The Flacon is still best choice for microservices, I didn't find any other focused on the performance, and things worth mention is that libraries just supports
you with writing RESTful APIs, but big frameworks create APIs for you, and this is the difference between the frameworks and libraries, and currently I can say
that the framework is only the DRF from those list. So thank you.
So if you have any questions, or just you want to share the libraries that you know and I missed, feel free. Yeah, if you have a question, please raise your hand, we have time for a couple of them.
You and me, yeah, thank you for your talk. Just a quick question. Have you, I was wondering why you haven't considered a pyramid or pyramid framework in your presentation?
Maybe there is a good reason for it, but was just, yeah, wondering why. As far as I know, the pyramids, I think that there is, okay, so it's more the web framework, rather than the framework or the library
focused on building the RESTful APIs, so that's why I skip it. But, yeah, so does it satisfy you? There is one more great framework. It's called Flask-REST Plus.
It's written on top of Flask RESTful. The most tasty feature of it is model specification, and Swagger documentation generation. Django REST framework has Django REST Swagger,
but it doesn't handle models generation in Swagger specification. And Flask-REST Plus does it. And I consider using it in real project, and it's really great. Okay, thanks.

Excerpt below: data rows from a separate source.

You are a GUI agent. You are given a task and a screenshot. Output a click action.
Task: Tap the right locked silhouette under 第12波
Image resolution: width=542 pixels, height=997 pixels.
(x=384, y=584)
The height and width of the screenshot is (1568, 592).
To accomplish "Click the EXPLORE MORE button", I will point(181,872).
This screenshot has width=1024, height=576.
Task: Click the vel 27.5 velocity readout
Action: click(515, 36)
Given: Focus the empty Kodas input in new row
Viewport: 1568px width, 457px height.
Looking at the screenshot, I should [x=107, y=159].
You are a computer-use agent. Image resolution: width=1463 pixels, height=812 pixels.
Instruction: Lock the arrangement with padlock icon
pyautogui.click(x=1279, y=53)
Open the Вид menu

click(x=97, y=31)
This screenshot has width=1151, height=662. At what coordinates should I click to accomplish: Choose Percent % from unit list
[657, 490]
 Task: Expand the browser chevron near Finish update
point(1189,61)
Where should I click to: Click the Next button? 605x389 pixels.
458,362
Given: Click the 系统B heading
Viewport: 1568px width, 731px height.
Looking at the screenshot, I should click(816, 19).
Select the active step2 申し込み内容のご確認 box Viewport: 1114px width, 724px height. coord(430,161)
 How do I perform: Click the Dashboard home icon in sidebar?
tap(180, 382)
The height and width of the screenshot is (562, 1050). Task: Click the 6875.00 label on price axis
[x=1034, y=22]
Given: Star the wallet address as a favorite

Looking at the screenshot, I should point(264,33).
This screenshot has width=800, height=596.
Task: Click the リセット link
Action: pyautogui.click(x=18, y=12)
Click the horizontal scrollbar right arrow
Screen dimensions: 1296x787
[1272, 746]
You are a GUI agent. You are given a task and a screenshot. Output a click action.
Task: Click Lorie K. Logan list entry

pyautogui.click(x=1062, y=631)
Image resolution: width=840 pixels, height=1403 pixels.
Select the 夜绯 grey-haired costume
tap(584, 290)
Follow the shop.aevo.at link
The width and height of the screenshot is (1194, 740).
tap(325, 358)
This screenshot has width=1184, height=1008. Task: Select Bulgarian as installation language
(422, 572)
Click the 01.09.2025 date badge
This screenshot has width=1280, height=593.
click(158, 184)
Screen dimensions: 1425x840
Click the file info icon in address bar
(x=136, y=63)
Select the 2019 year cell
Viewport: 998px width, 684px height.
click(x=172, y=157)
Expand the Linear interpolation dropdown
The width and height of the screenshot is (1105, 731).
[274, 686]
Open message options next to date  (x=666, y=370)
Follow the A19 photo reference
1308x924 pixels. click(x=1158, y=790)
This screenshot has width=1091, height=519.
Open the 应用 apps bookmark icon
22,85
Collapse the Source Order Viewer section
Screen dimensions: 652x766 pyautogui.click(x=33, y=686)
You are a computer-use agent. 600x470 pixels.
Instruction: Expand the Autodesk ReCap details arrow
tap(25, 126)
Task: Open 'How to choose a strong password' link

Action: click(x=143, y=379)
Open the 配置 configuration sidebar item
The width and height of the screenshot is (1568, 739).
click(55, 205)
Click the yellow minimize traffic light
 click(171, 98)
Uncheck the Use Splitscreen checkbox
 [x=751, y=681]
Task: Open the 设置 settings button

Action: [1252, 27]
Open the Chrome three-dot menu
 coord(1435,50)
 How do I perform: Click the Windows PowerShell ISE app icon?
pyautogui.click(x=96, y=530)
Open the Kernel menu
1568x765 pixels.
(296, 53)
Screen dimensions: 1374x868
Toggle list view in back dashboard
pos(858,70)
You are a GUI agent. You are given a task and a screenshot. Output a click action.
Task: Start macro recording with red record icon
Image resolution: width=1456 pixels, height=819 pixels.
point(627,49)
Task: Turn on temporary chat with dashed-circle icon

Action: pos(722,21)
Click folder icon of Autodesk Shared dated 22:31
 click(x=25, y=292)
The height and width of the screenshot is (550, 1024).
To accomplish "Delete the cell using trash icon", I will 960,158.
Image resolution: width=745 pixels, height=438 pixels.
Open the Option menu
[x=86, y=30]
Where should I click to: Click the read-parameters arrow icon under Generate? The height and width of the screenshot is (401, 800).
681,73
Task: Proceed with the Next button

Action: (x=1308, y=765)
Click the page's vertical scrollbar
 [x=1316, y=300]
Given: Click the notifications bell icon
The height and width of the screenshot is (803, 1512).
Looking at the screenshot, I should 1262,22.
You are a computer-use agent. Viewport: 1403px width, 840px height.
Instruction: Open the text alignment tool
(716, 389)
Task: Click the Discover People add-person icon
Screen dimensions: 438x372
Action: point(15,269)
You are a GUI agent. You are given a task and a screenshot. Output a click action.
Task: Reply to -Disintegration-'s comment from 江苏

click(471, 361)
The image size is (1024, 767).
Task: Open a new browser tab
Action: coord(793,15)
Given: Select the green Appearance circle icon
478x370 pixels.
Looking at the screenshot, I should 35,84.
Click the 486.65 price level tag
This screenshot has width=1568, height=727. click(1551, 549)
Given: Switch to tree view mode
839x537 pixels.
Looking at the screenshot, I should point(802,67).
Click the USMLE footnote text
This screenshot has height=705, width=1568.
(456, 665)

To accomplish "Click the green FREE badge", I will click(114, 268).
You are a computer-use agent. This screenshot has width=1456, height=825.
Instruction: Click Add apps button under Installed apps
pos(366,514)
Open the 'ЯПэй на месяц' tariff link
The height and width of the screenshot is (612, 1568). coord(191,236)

Hi, so one thing, one more framework that we use that is not that RESTful one, but we use a lot of cherry pie, because it's, I think, the most lightweight web framework that's available, and it works pretty fine with the REST APIs. But that was what I wanted to mention, and I have a question, because those frameworks,
they have pretty useful tools, like ORM or routing or other stuff, but I think that the really important thing when designing RESTful APIs is the RESTfulness of them. So the question is, do you use Swagger, or any other tools for keeping the RESTful API
being the RESTful, or what's your experience on that? Yeah, so for microservices, we use the Swagger, as you said, but for example, in the way more monolithic service,
based on Django, the browser-able API were fine for us. So yeah, but in general, that's it.
And what's the name of this framework that you started with? Chirpy. Chirpy, okay. Thanks. Thank you.